The Executive Directed Directed of the Parliamentary Network Africa (PNAfrica), Sammy Obeng, has expressed concerns about President Akufo Addo’s spirited defence of his position not to assent to a couple of Private Member Bills Passed by the Parliament of Ghana.

The Leader of the Parliamentary Monitoring Civil Society Organization headquartered in Ghana, has urged the President to concentrate on playing his role as the head of the Executive arm of Government and leave the interpretation of the Constitution to the Judiciary.

Sammy Obeng wrote on his social media pages to question the validity of the President’s citing constitutional breach of as a reason to decline the signing of the Bills that have gone through all the required legislative due processes by a competent Legislative body.

Below is the full text of his write up.

On 29th December 2020, our President assented to the first Private Members Bill (PMB) which is now known as the Road Traffic (Amendment) Act 2020 (Act 1054).

That piece of legislation, sponsored by the following MPs: Osei Kyei-Mensah-Bonsu, Haruna Iddrisu, Ras Mubarak and Ben Abdallah Banda, has its long title as “AN ACT to amend the Road Traffic Act, 2004 (Act 683) to proscribe acts that constitute dangerous driving that result in the injury or death of a human foetus or dangerous cycling that result in the injury or death of a human foetus and for related matters.”

Just like the current PMBs in question, Act 1054 also has the same concerns of prison terms and the cost to Ghana (taking care of inmates, health’s etc) which have been cited by President Nana Addo Dankwa Akufo-Addo as reasons why he’s refusing to sign these new passed Bills.

In his Memorandum to the Speaker of Parliament of Ghana, the President cited the absence of fiscal impact assessment accompanying these Bills as per PFM Act 921 as another concern.

I am waiting to see any single Bill in Parliament (aside the attempts by the Research Department of Parliament on the RTI Bill when it was before the House), that has come with a fiscal impact assessment in the way the PFM Act requires.

It is my considered opinion that the (un)constitutional nature of a bill passed by parliament should not lie in the mouth of the President to determine.
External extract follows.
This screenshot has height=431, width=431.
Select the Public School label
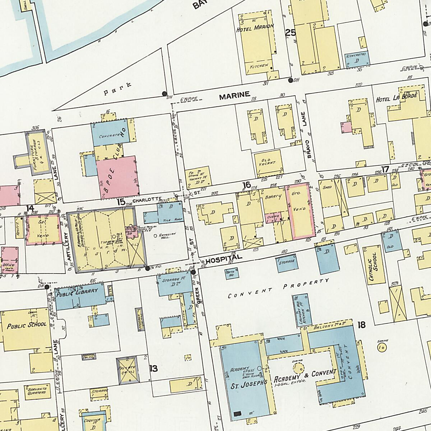[x=27, y=325]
When he does what the Constitution mandates him to do, he can instruct for the issue to be brought before the body clothed with the power to interpret the Constitution to do its job.
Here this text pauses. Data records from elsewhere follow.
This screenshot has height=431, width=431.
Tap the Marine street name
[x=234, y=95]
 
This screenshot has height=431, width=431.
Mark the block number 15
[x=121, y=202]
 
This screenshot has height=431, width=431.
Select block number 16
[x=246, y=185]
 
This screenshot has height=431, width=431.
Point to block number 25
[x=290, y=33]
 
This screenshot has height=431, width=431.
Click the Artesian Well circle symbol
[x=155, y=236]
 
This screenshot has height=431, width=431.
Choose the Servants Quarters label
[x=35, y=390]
We need to stand up to a President who is resorting to covert ways to kill the PMB regime in Ghana, a situation that will erode some of the modest gains made with our parliamentary practice.

I do not want to talk about the fact that one of the Bills the President appears to be vetoing – Criminal Offences (Amendment) Bill, 2022 – is already clocked in as Act 1101 following what we know as the President’s move on that Bill on 2nd August 2023.

Is this new thinking of the President an afterthought?